Anonymous Monk has asked for the wisdom of the Perl Monks concerning the following question:
|
|---|
| Replies are listed 'Best First'. | |
|---|---|
|
Re: Perl with XML
by mirod (Canon) on Oct 25, 2001 at 19:47 UTC | |
If this is a homework then I would like to -- both you (for not running the code under the debugger, using Data::Dumper or generally searching this site and the web for information on Perl and XML) and your teacher. XML SHOULD NOT BE PARSED USING REGEXPs (unless you seriously know what you're doing, as Paul Kulchenko in XML::Parser::Lite or Matt Sergeant in his new pure Perl parser). See On XML parsing for a few reasons (and I am not even mentioning non-ascii encodings in that post). Now if you are looking for resources on Perl and XML you can have a look at xml.com, which carries a series of really good articles by Kip Hampton on Perl and XML, I have a couple of resources on xmltwig.com and the Mother of all XML resources is of course The XML Cover Pages, which even has a section on Perl and XML. Update: Oh my! I forgot to mention a web site dedicated to Perl and XML: xmlperl.com! | [reply] |
|
Re: Perl with XML
by tomhukins (Curate) on Oct 25, 2001 at 18:18 UTC | |
Is there any reason you're using your own code rather than standard CPAN XML modules? XML::Parser is good for creating flexible XML parsing code, and XML::Simple is great if you want to convert XML into Perl data structures. To answer your questions: 1. It's always a good idea to pass data rather than referring to it directly to reduce the number of global variables. This makes your code more scalable. 2. You're missing a / from the closing divriskgrade tag. Why have you offered a hint, though? Can you already answer this question? If so, why ask it? If you were to use standard XML modules, they would report where the error occurs. 3. 4. & 5. Why can't you answer these questions yourself? Run the code and find out! For question 5, though, you'd be much better off using CPAN modules such as HTML::Parser instead of writing your own HTML parsing code which is liable to failure. As for good Web sites that discuss Perl and XML, search Google for perl xml or learn how to find information on Perl Monks. Super Search is very useful. Tutorials and Module Reviews contain information that will help you with XML parsing. If you're not sure why writing your own parsing code is a bad idea, take a look at Re: Parsing HTML and (tye)Re: parsing HTML. Update: We've been discussing this thread on the CB, and several monks let me know they have downvoted this post because it answers a homework question. I've considered editing my response to question 2, but the questioner has probably read it by now, and the response might help someone else. Overall, I think my answers were vague enough to make the questioner think, and might be useful to others. | [reply] [d/l] [select] |
|
Re: Perl with XML
by MZSanford (Curate) on Oct 25, 2001 at 18:14 UTC | |
i had a memory leak once, and it ruined my favorite shirt. | [reply] |
|
Re: Perl with XML
by perrin (Chancellor) on Oct 25, 2001 at 21:27 UTC | |
You should keep in mind that at least one former RiskMetrics employee is regularly on this site: japhy. | [reply] |
by Anonymous Monk on Dec 06, 2001 at 06:58 UTC | |
| [reply] |
|
Re: Perl with XML
by buckaduck (Chaplain) on Oct 25, 2001 at 18:53 UTC | |
If you fix this, you might be able to run the program and answer the teacher's questions yourself. buckaduck | [reply] [d/l] [select] |
|
Re: Perl with XML
by tachyon (Chancellor) on Oct 25, 2001 at 18:34 UTC | |
This looks like homework to me. Did you consider doing this?

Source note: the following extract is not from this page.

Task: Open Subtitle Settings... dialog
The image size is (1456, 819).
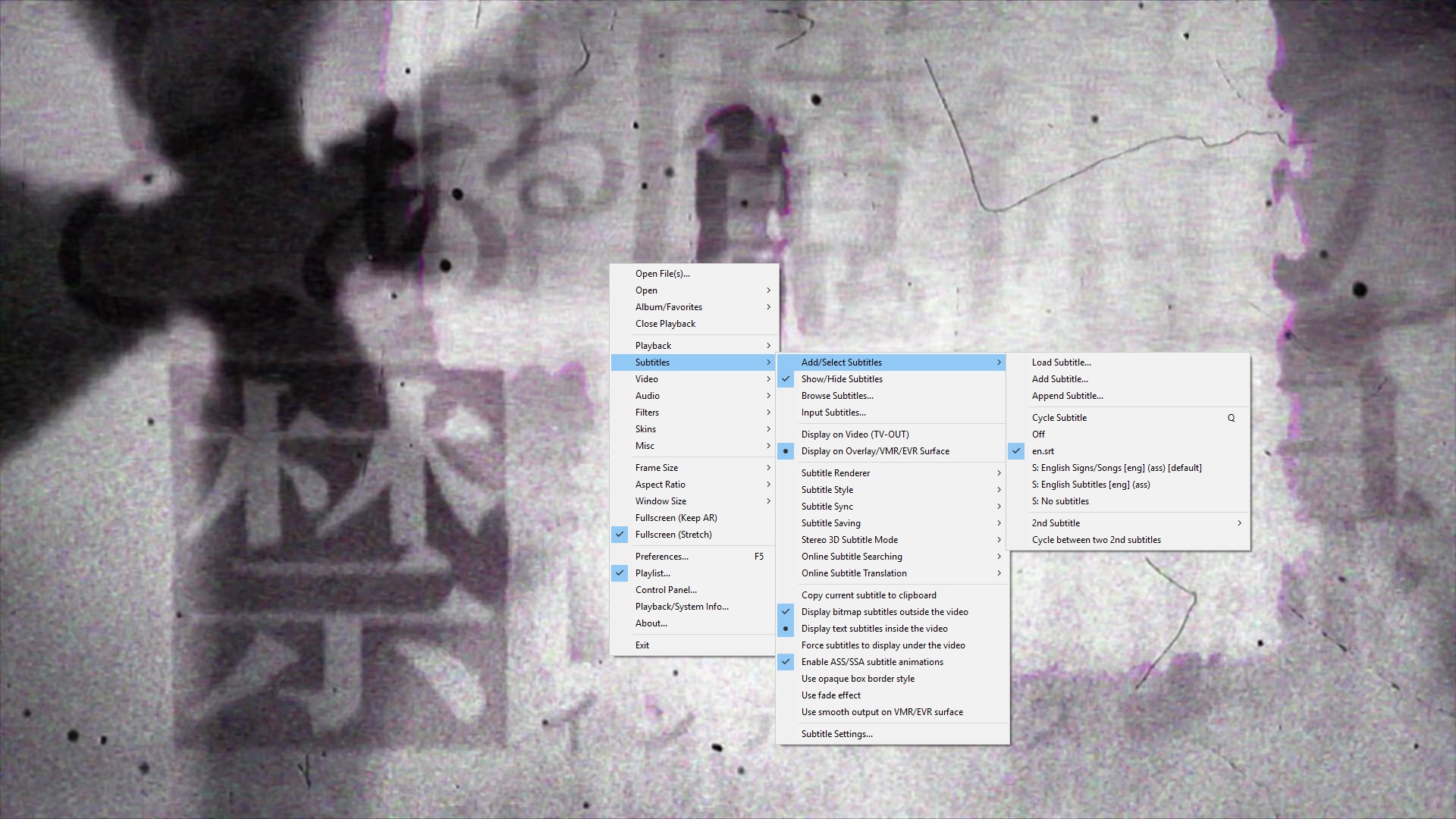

As for Q5 this is a bizare regex that does this:
In a nutshell this will subsitite all HTML tags with the letter 'x' except for <b> </b> <i> </i> tags. It is very broken.
When all else fails suck it and see! cheers tachyon s&&rsenoyhcatreve&&&s&n.+t&"$'$`$\"$\&"&ee&&y&srve&&d&&print | [reply] [d/l] [select] |
|
Re: Perl with XML
by tachyon (Chancellor) on Oct 25, 2001 at 19:02 UTC | |
Here is how to use HTML::Parser to do the job (your) regex doesn't:
Before you lay that on your teacher make sure you understand how the hash slice lookup table and the V2 interface to HTML::Parser works :-) cheers tachyon s&&rsenoyhcatreve&&&s&n.+t&"$'$`$\"$\&"&ee&&y&srve&&d&&print | [reply] [d/l] |
|
Re: Perl with XML
by cbeels (Initiate) on Oct 26, 2001 at 13:25 UTC | |
| [reply] |
|
Re: Perl with XML
by cbeels (Initiate) on Oct 26, 2001 at 13:43 UTC | |
The point about use strict is valid and has been corrected in the quiz. As for the "broken" regexp that Tachyon described most eloquently above, it was actually used to translate a bunch of files that had been raped by DreamWeaver. The only valid tags were the <b> and <i> tags (which were all lower case), but I needed to keep track of where the other ones were, so I used "x"s. Not terribly elegant, but made for a good question (that most people get wrong). | [reply] |
by mirod (Canon) on Oct 26, 2001 at 16:31 UTC | |
No! Your code does NOT parse XML. It parses a limited subset of XML. It might be OK for the data you handle right now but it means that you cannot change this data. Are the restrictions you put on the XML clearly documented somewhere? Because if you have to receive data from a source that you don't control and if you just tell them "it's XML, here is the DTD/schema" I can tell you that you open the door to tons of problems. People do use entities, comments, processing instructions, namespaces and the likes! And as this regexp based parsing does no validation whatsoever of the incoming XML, how do you know you can trust it? In short you are using an internal format, that looks a little bit like XML but that is not XML. This is fine except when you call it XML. I understand that the quizz is for applicants to your company only, so it's not like you were advocating your method in a public forum, but I still want to warn people (and you!) against thinking that XML is simple to process using regexps. BTW if you don't want to use XML::Parser you can also use XML::Parser::Lite, which is regexp based, or libXML, or soon the new XML::SAX::PurePerl or you could use a real (and fast) XML processor to generate a version of the data that you know you can handle (expanding entities, discarding comments...) | [reply] |
by buckaduck (Chaplain) on Nov 01, 2001 at 01:19 UTC | |
I hope that RiskGrades counts this in my favor if I should decide to apply! (And I just might do that; I'll be looking for a new job next year when my worksite closes...) buckaduck | [reply] |